**INSTRUCTIONS TO FOLLOW**
Identify each line in the material below that contains the string "coordinates", and copy those lines in full.

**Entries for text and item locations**
- - - - - - -

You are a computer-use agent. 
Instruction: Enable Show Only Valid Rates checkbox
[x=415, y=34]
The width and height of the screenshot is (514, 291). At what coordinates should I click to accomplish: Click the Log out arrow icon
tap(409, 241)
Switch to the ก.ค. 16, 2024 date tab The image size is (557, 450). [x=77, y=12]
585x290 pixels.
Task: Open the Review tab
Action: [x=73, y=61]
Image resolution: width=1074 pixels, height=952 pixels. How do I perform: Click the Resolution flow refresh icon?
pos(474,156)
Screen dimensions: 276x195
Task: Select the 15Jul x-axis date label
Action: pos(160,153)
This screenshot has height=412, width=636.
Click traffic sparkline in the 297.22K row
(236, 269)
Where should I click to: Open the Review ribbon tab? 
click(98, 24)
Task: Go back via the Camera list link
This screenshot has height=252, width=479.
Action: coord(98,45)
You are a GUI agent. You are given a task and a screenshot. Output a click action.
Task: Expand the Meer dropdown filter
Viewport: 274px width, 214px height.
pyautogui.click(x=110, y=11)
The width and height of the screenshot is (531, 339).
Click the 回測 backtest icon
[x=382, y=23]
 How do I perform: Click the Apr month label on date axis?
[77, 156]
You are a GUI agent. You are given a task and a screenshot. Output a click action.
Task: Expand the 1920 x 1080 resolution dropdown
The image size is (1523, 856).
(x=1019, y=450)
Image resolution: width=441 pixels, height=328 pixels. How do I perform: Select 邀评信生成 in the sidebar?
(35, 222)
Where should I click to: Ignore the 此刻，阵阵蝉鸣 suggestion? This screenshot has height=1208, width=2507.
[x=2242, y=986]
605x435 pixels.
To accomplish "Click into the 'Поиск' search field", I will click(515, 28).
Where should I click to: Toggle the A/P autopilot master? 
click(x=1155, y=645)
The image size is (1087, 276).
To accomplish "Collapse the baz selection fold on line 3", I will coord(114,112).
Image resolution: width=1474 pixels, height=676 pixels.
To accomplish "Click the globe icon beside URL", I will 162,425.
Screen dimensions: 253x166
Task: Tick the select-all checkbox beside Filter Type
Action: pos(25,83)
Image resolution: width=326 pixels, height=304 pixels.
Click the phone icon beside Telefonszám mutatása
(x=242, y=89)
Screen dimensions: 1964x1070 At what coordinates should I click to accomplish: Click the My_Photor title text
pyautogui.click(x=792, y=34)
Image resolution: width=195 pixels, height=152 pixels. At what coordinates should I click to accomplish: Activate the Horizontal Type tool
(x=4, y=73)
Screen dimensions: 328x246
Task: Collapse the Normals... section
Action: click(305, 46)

- - - - - - -

**CORRECT ANSWER**
The width and height of the screenshot is (514, 291). At what coordinates should I click to accomplish: Click the Log out arrow icon
Screen dimensions: 1964x1070 At what coordinates should I click to accomplish: Click the My_Photor title text
Image resolution: width=195 pixels, height=152 pixels. At what coordinates should I click to accomplish: Activate the Horizontal Type tool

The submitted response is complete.